Coastwatchers were scattered as far afield as Pitcairn Island and also served around the coast of New Zealand. Their job was to report sightings of any enemy ships or aircraft.
Grant Hays, from the National Army Museum, said their contribution to the war effort was immense, as New Zealand troop ships heading to the Middle East all went through the Pacific.
"It was the main reason these guys were out there, to give as much protection to our ships and aircraft as they could by being early warning systems."
John Jones said their role was to radio in reports seven times a day. "I could not leave my post because it was seven days a week and every (reporting) schedule had to be fulfilled."
Mr Jones said it came as no surprise when the Japanese came, as there were two Japanese families living in the area and they reported Allied movements to Japanese forces, who also had radio tracking devices.
Before being captured by the Japanese navy, Mr Jones destroyed the radio equipment and codes. He remembers his last transmission well: "The Japanese are landing now and all the best to everyone, or something like that."
A year later, in 1942 when the Japanese returned to the Gilbert Islands the other Coastwatchers left were rounded up, and their fate came fast.
Pacific War historian Bruce Petty said the US cruiser Portland shelled the Tarawa Atoll the Coastwatchers were being held on and float planes from the ship attacked Japanese vessels in the lagoon.
"As a result, in retaliation the Japanese took out the 23 men and decapitated them one at a time. Their torsos were buried in one pit and their heads supposedly in another pit."
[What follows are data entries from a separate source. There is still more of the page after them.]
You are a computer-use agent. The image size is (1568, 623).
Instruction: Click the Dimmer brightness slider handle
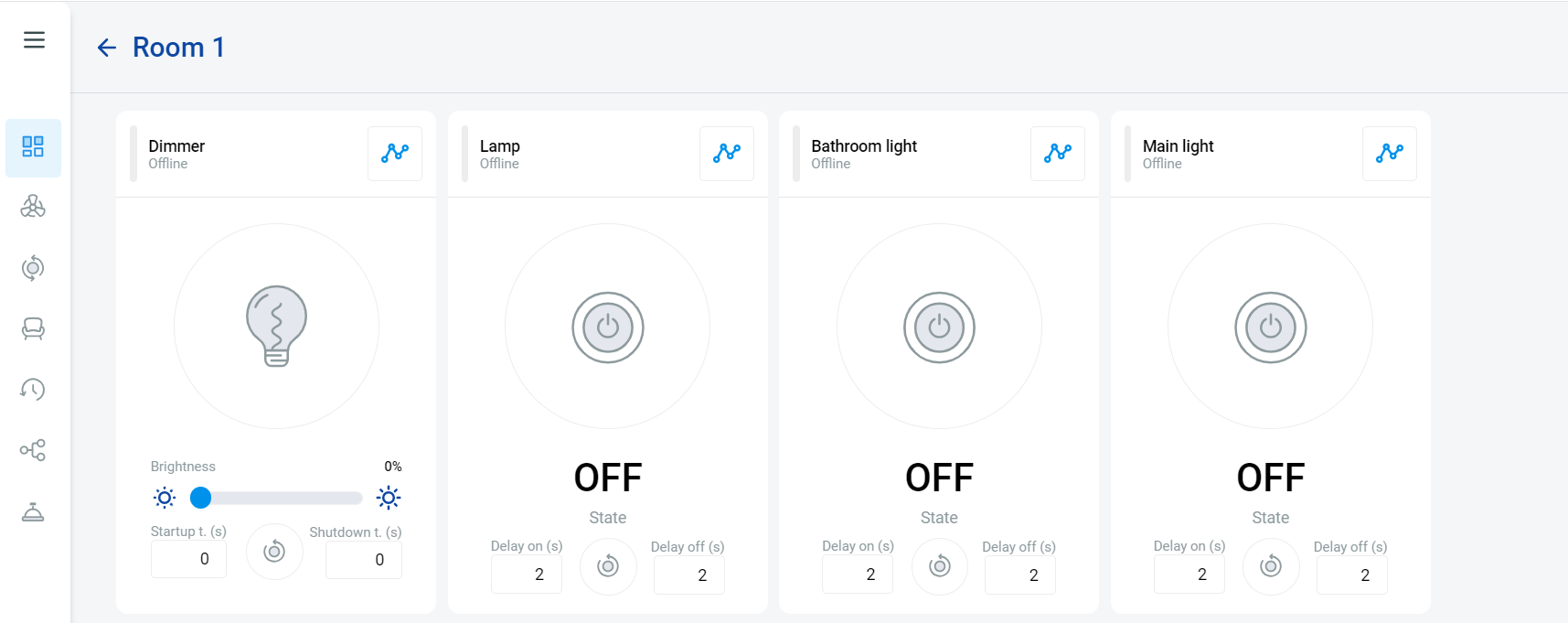click(201, 498)
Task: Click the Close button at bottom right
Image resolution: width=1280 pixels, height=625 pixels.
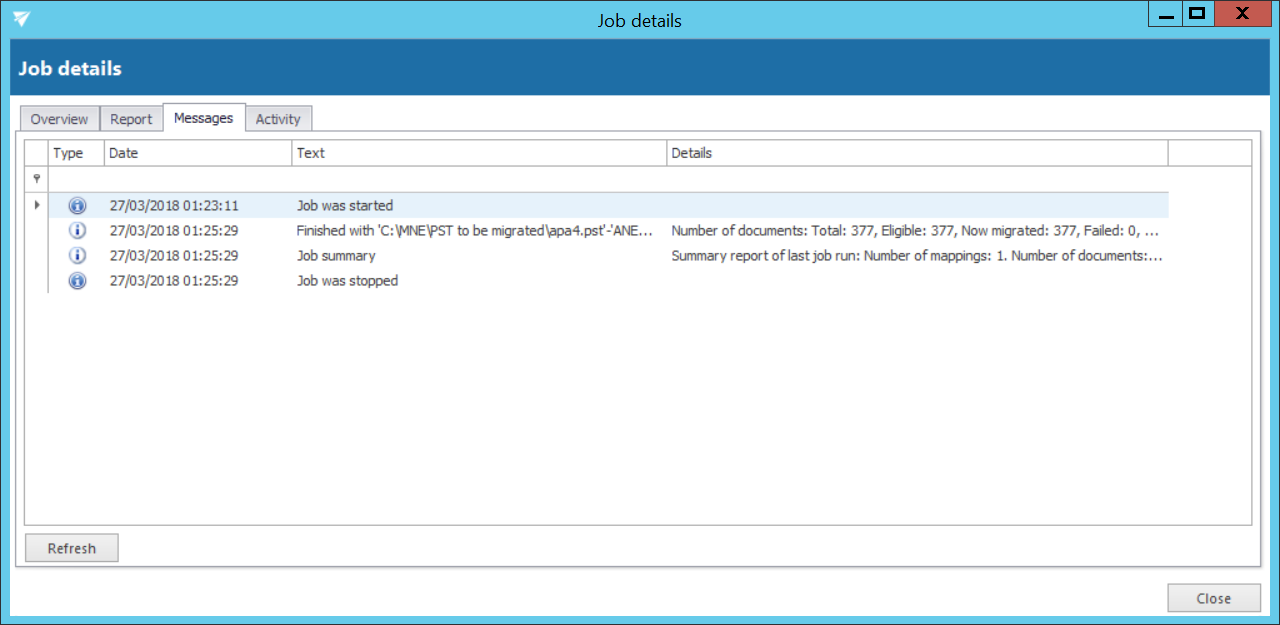Action: tap(1213, 598)
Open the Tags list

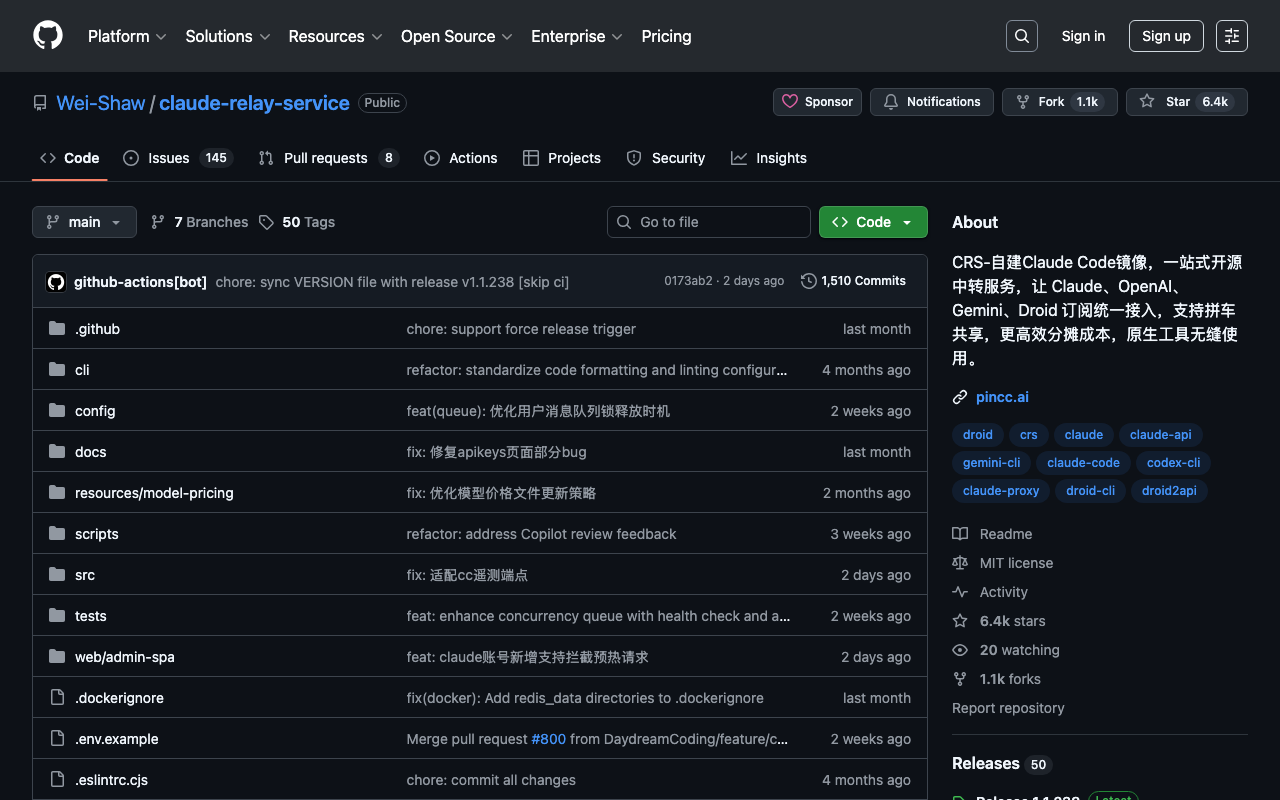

Mr Petty said island residents who witnessed the executions told US Marines later of the killings.
New Zealand Post, a successor to the then Post and Telegraph Office, has constructed the memorial at its Wellington headquarters on Waterloo Quay 72 years later.
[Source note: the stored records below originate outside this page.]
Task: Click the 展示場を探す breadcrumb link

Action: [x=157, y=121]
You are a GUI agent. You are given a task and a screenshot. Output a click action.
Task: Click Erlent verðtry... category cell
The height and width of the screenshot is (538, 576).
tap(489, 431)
Chief executive Brian Roche said it is fitting to have a permanent reminder of the sacrifices made by the Coastwatchers.
"It reflects the fact that they were civilians and volunteers and they went there and served their country with distinction and many of them lost their lives in very brutal circumstances."
The memorial wall, which will be 30-metres long when completed, will be unveiled by John Jones and Governor-General Sir Jerry Mateparae.